SA sepsis is a recognised cause of hospital-acquired infections and monitored in Western Australia (WA) via mandatory reporting to the state Healthcare Infection Surveillance program [6]. There is currently no routine screening program for SA in WA NICUs outside of an outbreak [7]. Prolonged hospitalisation, long-term respiratory support, and invasive procedures such as central lines and endotracheal tubes (ETT) are risk factors for SA sepsis in neonates [1]. Low gestational age (GA) and birth weight (BW) are further established independent risk factors for LOS [1, 8].
No consensus exists on the best empirical regimen of antibiotics for neonatal sepsis and the choice should be based on local microbiology and epidemiology data [1]. Local protocol in WA suggests empirical Vancomycin and Gentamicin for LOS and Penicillin and Gentamicin for EOS until blood cultures and susceptibility testing are reported [7].

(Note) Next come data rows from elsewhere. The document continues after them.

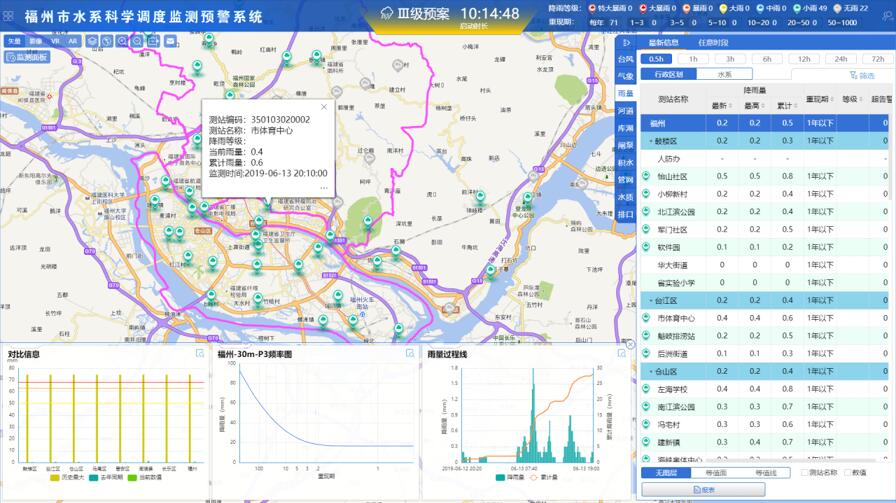Select the 等值面 layer option
The image size is (896, 503).
[715, 472]
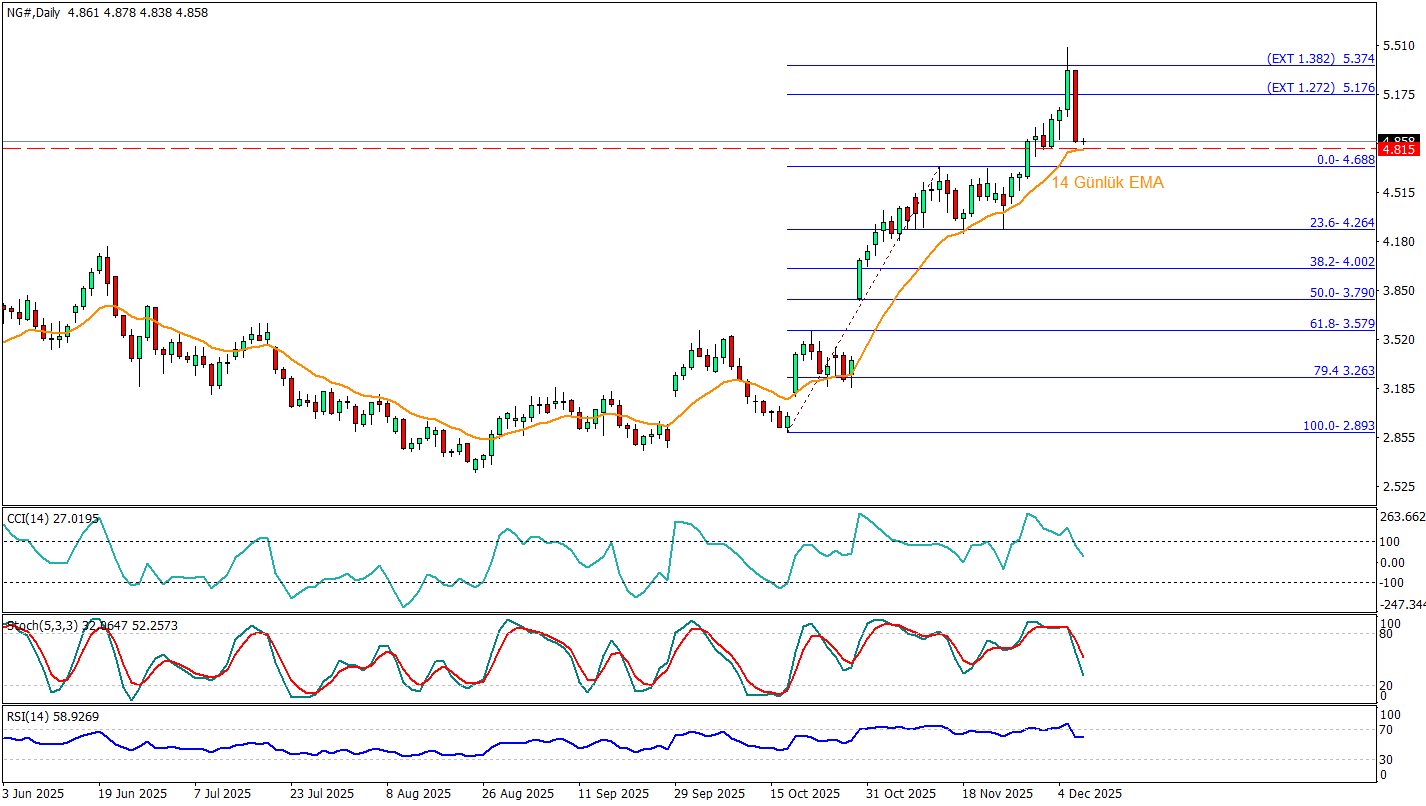Select the 14 Günlük EMA text annotation
Viewport: 1426px width, 806px height.
[1107, 183]
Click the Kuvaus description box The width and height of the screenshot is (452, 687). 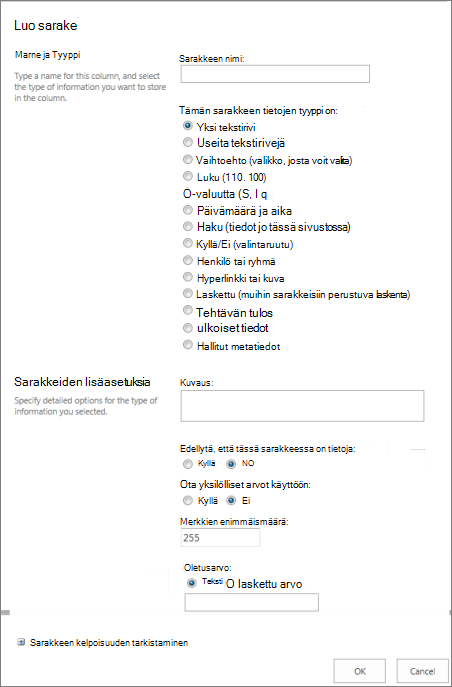[x=302, y=406]
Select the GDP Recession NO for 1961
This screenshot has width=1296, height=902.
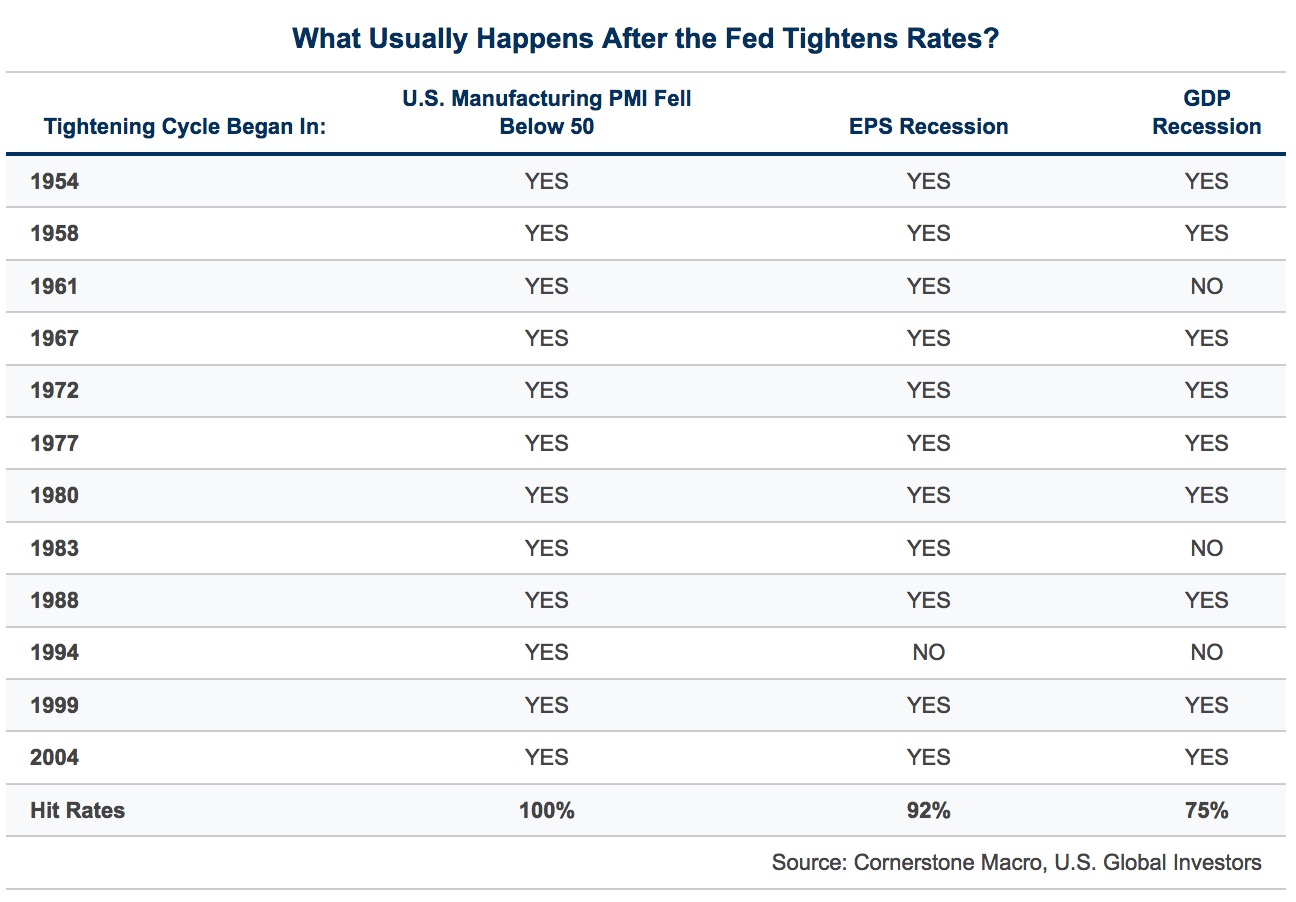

The aim of this study was to determine the clinical characteristics of neonatal SA sepsis in WA over the past 20 years, examine presence of risk factors for LOS within this cohort, and compare selected short- and long-term outcomes to control infants without any sepsis.
Methods
Location
The only tertiary NICU in WA.
Design
Retrospective cohort study with embedded case-control analysis for specific short- and long-term outcomes. The study was approved by the institutional research ethics committee (#33899).
Inclusion criteria
All neonates cared for in the only tertiary NICU for Western Australia with proven SA sepsis (defined as: blood cultures positive for SA in the presence of clinical signs and antibiotic treatment duration ≥5 days) between 2001 and 2020 were included.
Exclusion criteria
Nil.
Data collection
Infants with proven SA sepsis between 2001 and 2020 were identified in routine electronic databases and demographic information extracted, including GA, BW, sex, and clinical outcomes. Clinical signs, complications, invasive line duration and antibiotic selection, and duration of administration were extracted from neonatal and maternal medical records. Further information regarding microbiological results were obtained from the electronic pathology database, including sensitivities of SA blood culture isolates, and testing for bacterial colonisation. Neurodevelopmental outcomes at 2 to 5 years of age were extracted from the developmental follow-up database.
Outcomes
Infants with SA sepsis were matched 1:2 with control infants without any sepsis. Infants were matched by gestational age at birth, sex, and year of birth to reduce bias and account for changes in general practice over time. Non-parametric continuous data were summarised using median, interquartile range (IQR) and range (R), and categorical data summarised with frequency distributions. Univariate continuous outcomes were analysed using linear regression with robust standard errors and categorical outcomes were analysed using simple conditional logistic regression to account for matched clusters. BW and GA were transformed to the natural logarithm to correct for non-normality in analysis. Duration of total parenteral nutrition (TPN), ventilatory outcomes and length of hospital admission were analysed using cox proportional hazards regression using the ‘shared-frailty’ grouping function to account for the matching. Deaths were censored in analysis. Models were adjusted for covariates determined to influence outcomes including GA, BW z-score, year of birth and inborn status. Estimates were presented using hazard ratios and their 95% confidence intervals (CI). Neurodevelopmental outcomes were analysed using independent group tests due to the smaller sample size for these measures. Bayley composite scores (<85 and <70) were compared using Chi-square or Fisher exact tests. Disability was defined as a cognitive composite score <70 or Full-Scale Intelligence Quotient (FSIQ) < 70 (<2 SD below the mean). Continuous scaled scores in each domain were compared univariately using t-tests and further analysed using multiple linear regression with adjustments for gestation at birth, BW z-score and corrected age at assessment. Binary composite score outcomes were not adjusted in modelling as event rates were low and numbers were insufficient to analyse further. Stata version 16 (StataCorp, Texas) statistical software was used for data analysis.
Results
Incidence and demographics
Over the 20-year study period approximately 4% of blood culture-positive infections in neonates were due to SA sepsis with an overall incidence 0.10/1000 live births (62/614207). Incidence of SA sepsis was significantly higher among very preterm infants (<32 weeks; 6.87/1000 live births) compared to 0.03/1000 for infants ≥32 weeks [9]. The incidence of SA sepsis fell from 0.13/1000 live births during 2001–2010 to 0.07/1000 live births from 2011–2020. MSSA accounted for 46 (74%) cases while 16 (26%) were caused by MRSA.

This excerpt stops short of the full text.